Joey and Tammy threw down their tools and came over and stood behind Reivers and MacGregor who came up dragging a loaded sledge behind them.

“Take that load down yonder!” ordered Moir, pointing to the black tunnel into which the creek disappeared in leaving the cavern.

Tammy and Joey followed, grinning, two paces behind the sledge. Moir, gun in hand, walked ten feet behind them.

“Whoa!” he laughed when Reivers and MacGregor had drawn up against the cliff beside the stream’s exit. “You can unhitch tuh old jackass now, ma sons. Then over with it quick.”
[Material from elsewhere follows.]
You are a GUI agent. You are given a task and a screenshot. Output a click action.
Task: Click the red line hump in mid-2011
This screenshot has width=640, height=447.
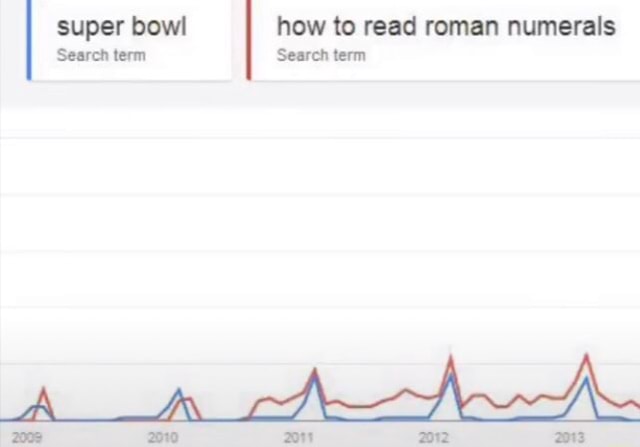405,390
With a yelp Tammy and Joey tore loose MacGregor’s traces. They held him between them, and in his bound and weakened condition he was unable to struggle or turn around.

Before Reivers could move they had hurled MacGregor into the deep water in the tunnel. He sank like a stone and the current sucked him in.

“Good-by, MacGregor of the big boasts!” laughed Moir, but he laughed a trifle too soon.

In the instant that the current bore MacGregor into the darkness of the tunnel his face bobbed up above the waters. He looked up, and looked straight into Reivers’s eyes. It was not a look of appeal; it was the same look that had been in the eyes of Hattie MacGregor the day when Reivers had left her cabin.

Then Hell-Camp Reivers felt himself going mad. He hit Tammy so hard and true that he flew through the air and struck against Moir. The next instant Reivers was diving like a flash into the black water, groping for MacGregor, while the current swept him into the total darkness.

He heard the bullet from Moir’s revolver strike the water behind him in the instant that his hands found MacGregor; heard mocking laughter as he pulled the old man’s head above water; then the current whirled him and his burden away. It whisked him downstream with a power irresistible. It threw him from side to side against the ragged rock walls. It sucked him and the load he bore down in deep whirlpools and spewed them up again.